I have been wondering what does this statement do and what does it set.
It interferes with my methods_missing handler:

{code}
class MyClass

something = “something else”

end
{code}


#2

Stanislaw W. wrote:

Hi Guys,

I have been wondering what does this statement do and what does it set.
It interferes with my methods_missing handler:

{code}
class MyClass

something = “something else”

end
{code}

I guess this is assigning a string to a variable that is created in the
MyClass scope. But my problem is that I have some setter methods that
I’m using through method_missing, but method_missing is never triggered
because it is assigning stuff just like in the example above.


#3

Stanislaw W. wrote:

end
{code}

I guess this is assigning a string to a variable that is created in the
MyClass scope. But my problem is that I have some setter methods that
I’m using through method_missing, but method_missing is never triggered
because it is assigning stuff just like in the example above.

You’re saying that “something” is supposed to be treated like a method
instead of like a variable? Try

self.something = “something else”


#4

On Mon, Mar 2, 2009 at 9:18 AM, Stanislaw W. removed_email_address@domain.invalid
wrote:

That statement is the same as calling MyClass.something=(“something
else”)

If you want method_missing to catch it, you need to define a
method_missing on the class itself, like this:

class MyClass

def self.method_missing(name, *args)
end

end

Jason


#5

On Mon, Mar 2, 2009 at 9:31 AM, Stanislaw W. removed_email_address@domain.invalid
wrote:

self.class.method(name).call args
set_field = value
end

end

B.my_method

Yes this is a well-known ruby newbie gotcha.

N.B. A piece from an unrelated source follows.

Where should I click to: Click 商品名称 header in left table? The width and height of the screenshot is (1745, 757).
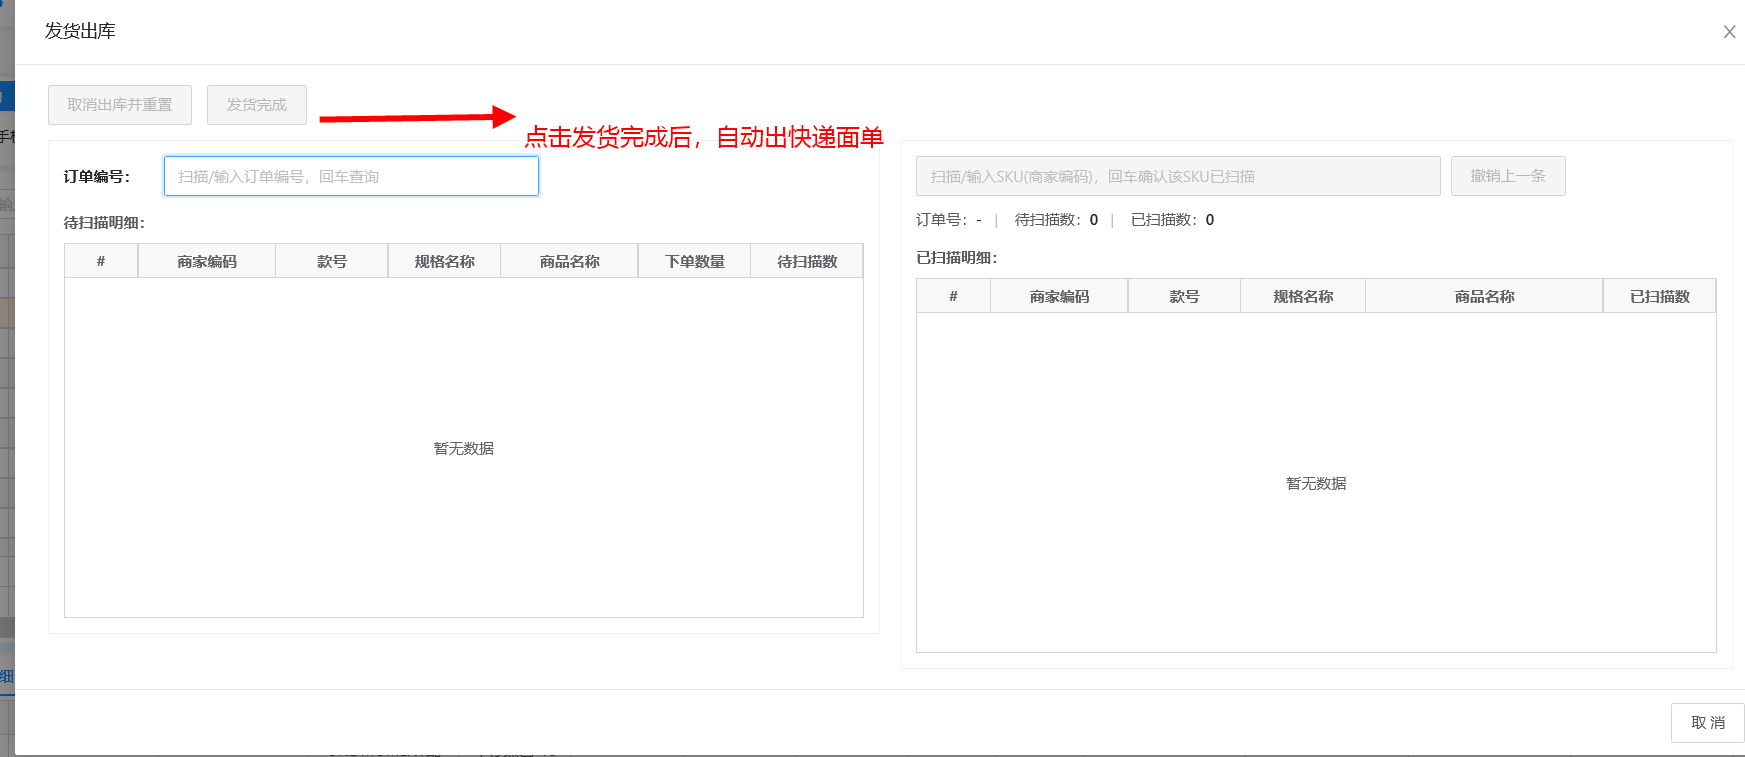pyautogui.click(x=569, y=261)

Because the Ruby syntax allows simple names to refer to either a local
variable or a method invocation, there are some times when things get
ambiguous.

In the case of a name on the right hand side of an assignment, or
equivalent
settings, the ruby compiler treats the name as a local variable if the
name
has already been assigned a value, and as a method call with an implied
receiver of self otherwise.

In the case of a name on the right hand side, it treats the name as a
local
variable, and assigns it a value.

You HAVE to explicitly give a receiver of self when invoking an
attribute
setter method in ruby. So in my_method you have to use self.set_field =
value.

And this is why, for those who like to mark methods as private.

class Foo

private
def a=(value)

end

def b

end

public
def c
self.a= 2 # This is okay
self.b # This triggers a NoMethodError "private method ‘b’
called for …
end
end

Rick DeNatale

Blog: http://talklikeaduck.denhaven2.com/
Twitter: http://twitter.com/RickDeNatale
WWR: http://www.workingwithrails.com/person/9021-rick-denatale
LinkedIn: http://www.linkedin.com/in/rickdenatale


#6

Thanks Rick,

This is clear explanation. Makes sense…


#7

Ok, this is the example I want to get to work. Method set_field is never
triggered because local variable set_field is being set.

class A

def self.set_field=(value)
puts “Trying to set field value”
end

def method_missing(name, *args)
self.class.method(name).call args
end
def self.method_missing(name, *args)
new.method(name).call args
end

end

class B < A

def my_method(value)
set_field = value
end

end

B.my_method


#8

On 02.03.2009 15:27, Jason R. wrote:

something = “something else”

That statement is the same as calling MyClass.something=(“something else”)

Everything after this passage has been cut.